Some in the 3-D printer industry say Desktop Factory may have cut too many corners. Its first model makes objects with rather jagged edges because it applies layers that are 0.01 inch thick, two to three times thicker than many other machines'. Moreover, it uses a nylon mixed with aluminum and glass that produces gray objects, with a rather sandy finish that many do not find attractive.

Kathy Lewis, the chief executive of Desktop Factory, said the company saw enormous initial demand among small engineering firms that simply cannot afford the larger printers, as well as high schools and colleges that teach computer-aided design.

To appeal to the home market, she said, the company is trying to develop new materials — a smoother plastic and a very soft, bendable substance suitable for toys.

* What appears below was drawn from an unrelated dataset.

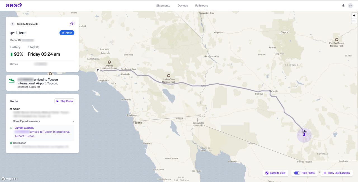Zoom in on the map
The image size is (358, 182).
pos(354,16)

Much of the research in the field is about how to develop materials of various properties that can be applied in tiny digital specs. Cornell's 3-D printer, called Fab@Home, is particularly suited to those experiments because it moves a syringe in three dimensions that can be filled with any substance. So far, it has built objects out of silicone, plaster, Cheez Whiz and Play-Doh.

Noy Schaal, a high-school freshman in Louisville, modified the design with a heated syringe to extrude a chocolate bar, decorated with the letters KY for Kentucky. (Koba Industries has started selling kits with all the parts needed to make the Fab@Home design for about $3,000.)

Professor Lipson said researchers are developing ways to use the process to build parts with more complex functions. They have preliminary designs for batteries, sensors, and parts that can bend when electricity is applied.

"A milestone for us would be to print a robot that would get up and walk out of the printer," Professor Lipson said. "Batteries included."